In mid-January, LeeAnne Westbrook got a "Certificate of Award" from "Euro Lotto" in the mail, saying she won $95,000.
"I read it and I was like, 'This is for real. This is for real,'" she said. "Oh my Gosh. It blew my mind."
It arrived with a check for $1,960 to cover a "tax and clearance fee." Westbrook called the number on the letter.
"I was ecstatic and (the person on the phone) told me to calm down," she said.
He also told her to deposit the check, then call back in a couple of days for more instructions. To clear the bit of skepticism she had, Westbrook also called the number on the check. The person who answered told her it was all legit.

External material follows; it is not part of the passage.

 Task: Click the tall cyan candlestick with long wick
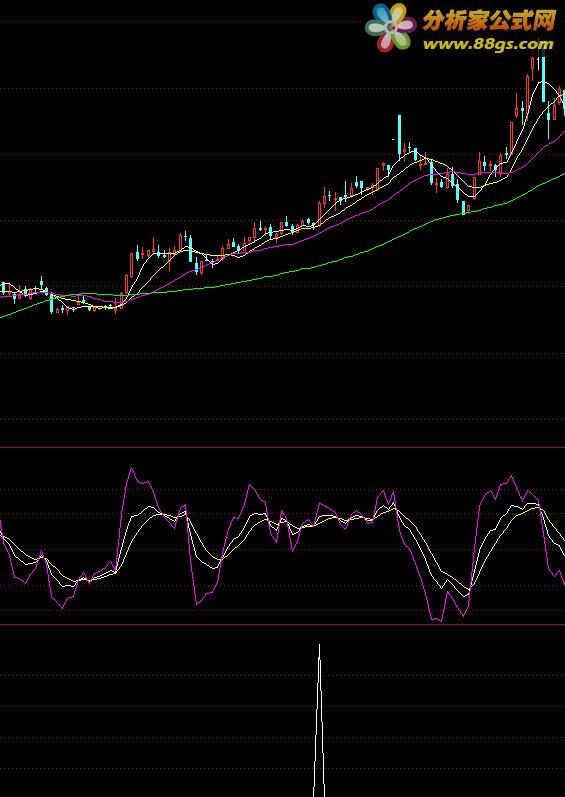coord(399,135)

A few days later, she called for more instructions and was told to wire that $1,960 to an address in Canada to cover taxes, which made her really suspicious. So she called her bank and was told it was a scam. The check came back as "bogus."

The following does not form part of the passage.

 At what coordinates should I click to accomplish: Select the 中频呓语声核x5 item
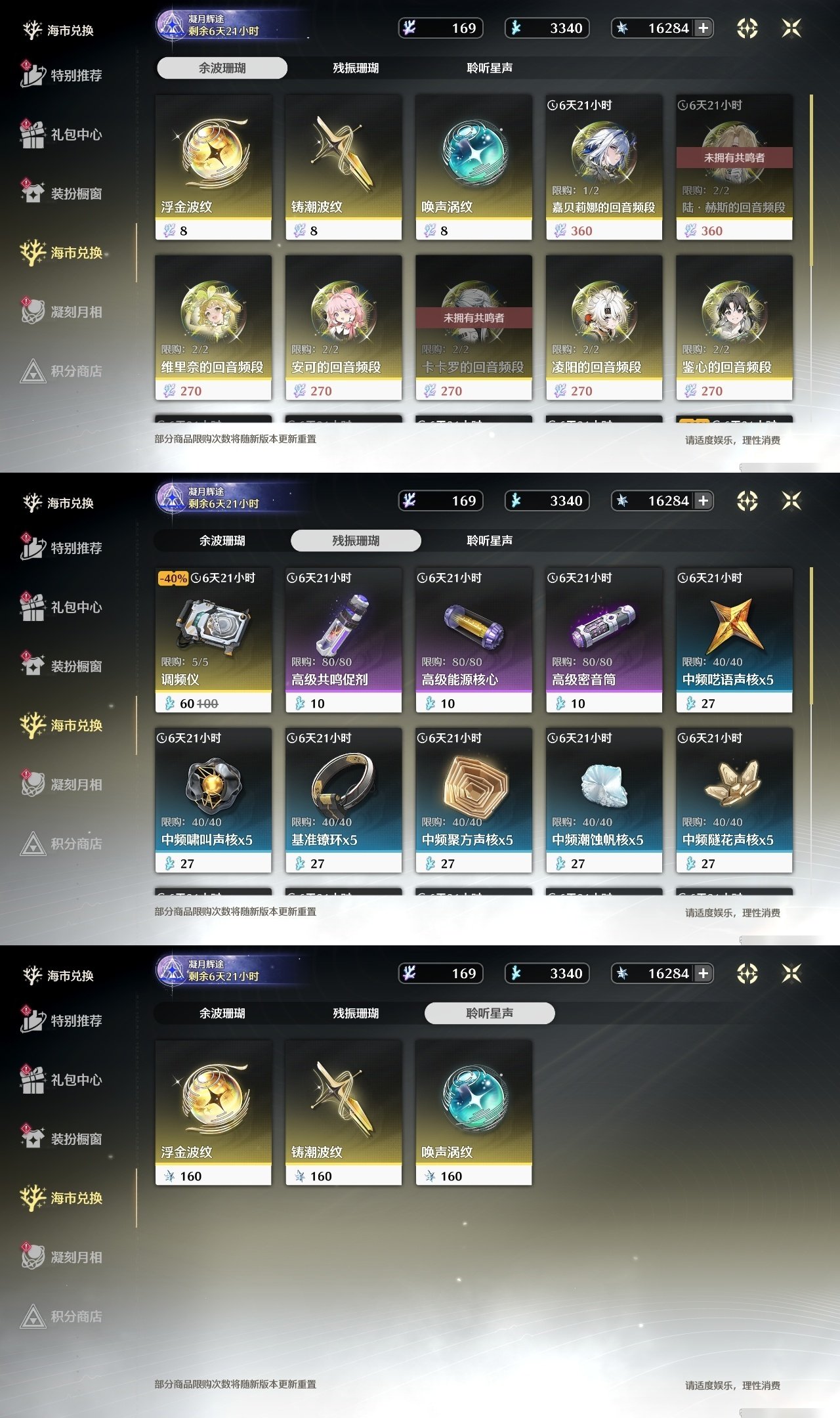coord(734,640)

"We were kind of heartbroken, but more feeling stupid that we fell for it," Westbrook said.
But at least Westbrook didn't send any money. The North Carolina Attorney General's Office gets about 115 lottery scam complaints a month, roughly 20 from people who lost money. And once they send that money, it's gone. Even if it's wired to a particular city, the scammer often using fake ID can pick it up at any wire service anywhere in the world. That makes tracking these scammers almost impossible.
Now, Westbrook just wants to get the real story out.
"I feel foolish. I really do and that's why I'd just like to tell everybody else not to fall for it," she said.
Keep in mind, if you deposit one of these bad checks, you are responsible for it, which means if you send money to the scammer, you have to pay back the bank. No matter what the e-mails and letters say or how real they sound, you did not win.